The gift of time
Swiss horologist Vulcain invented the wristwatch with an alarm, and has been the go-to gift for heads of state ever since
Watchmakers had been trying for decades to make a wristwatch with an alarm when Vulcain launched the Cricket to an astonished world in the late Forties. This groundbreaking watch could be set with an alarm that sounded a little like an insect, and was inspired by the physiology of crickets, which make such a loud noise despite their tiny size. It had been in development since 1942, and required a team of Swiss watchmakers, engineers and a notable French physicist to complete. Truly state-of-the-art, it came to define the optimism and progress of the post-war era when a 14-karat gold Cricket was given to US President Harry S Truman on his last day in office. This started a tradition that has seen the watch worn by almost every President since World War II, earning it the nickname, “The President’s Watch”.
“1947 was the crucial year for Vulcain because we created the famous Cricket, and the heart of that watch has been the same ever since,” says Carla Duarte, who sits on the Board of Directors of the Swiss company. “This was the first alarm wristwatch, which transformed the world, and the Cricket remains our bestseller even now.”

- - - - -

WHAT THE TASK REQUIRES: Carry on the article about Vulcain's Cricket alarm wristwatch from its last sentence. The material after this point isn't needed.

PROVIDED MATERIAL:
- - - - -

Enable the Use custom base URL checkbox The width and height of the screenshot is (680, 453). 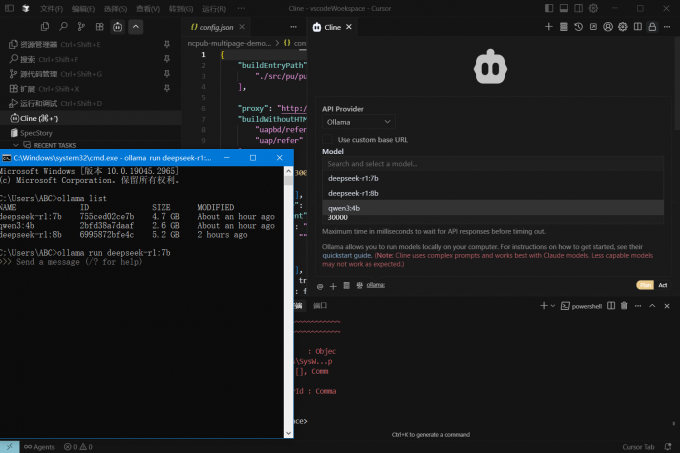pos(329,139)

- - - - -

EXERCISE ANSWER:
Even more remarkably, Vulcain developed the Cricket having only recently ventured into the wristwatch business. The company was founded in 1858 in La Chaux-de-Fonds by three inventive brothers – Maurice, Gaspard and Aron Ditisheim – who were excited by the potential for innovation in the watch industry. They Ditisheims wanted to make pocket watches and eventually won a medal at the 1889 World Fair in Paris for the self-winding La vallée de l’Arve. But the Holy Grail of all watchmakers was a wristwatch with an alarm, something that was finally achieved by Robert Ditisheim, the third generation of the family to run the company.
The Cricket’s alarm system was created by constructing a separate chamber within the watch case that housed a small hammer, and then punching holes in the back of the case so the alarm could be clearly heard. Today it is difficult to comprehend how transformative such an invention was to busy people, and the watch became a bestseller. Following the huge success of the Cricket, further innovation came in 1961 with the Nautical – a watch designed for divers that even featured a table to help calculate decompression times on the dial face. It was designed in partnership with Hannes Keller, who at the time held the record for the world’s deepest dive at 222 metres, so the alarm could be heard – and also felt – at great depths. In the days before computerisation, this was a watch that could save lives. New models of the Nautical are still being made, including the Heritage, the strictly limited-edition Trophy and the Nautical Seventies, modelled on the original.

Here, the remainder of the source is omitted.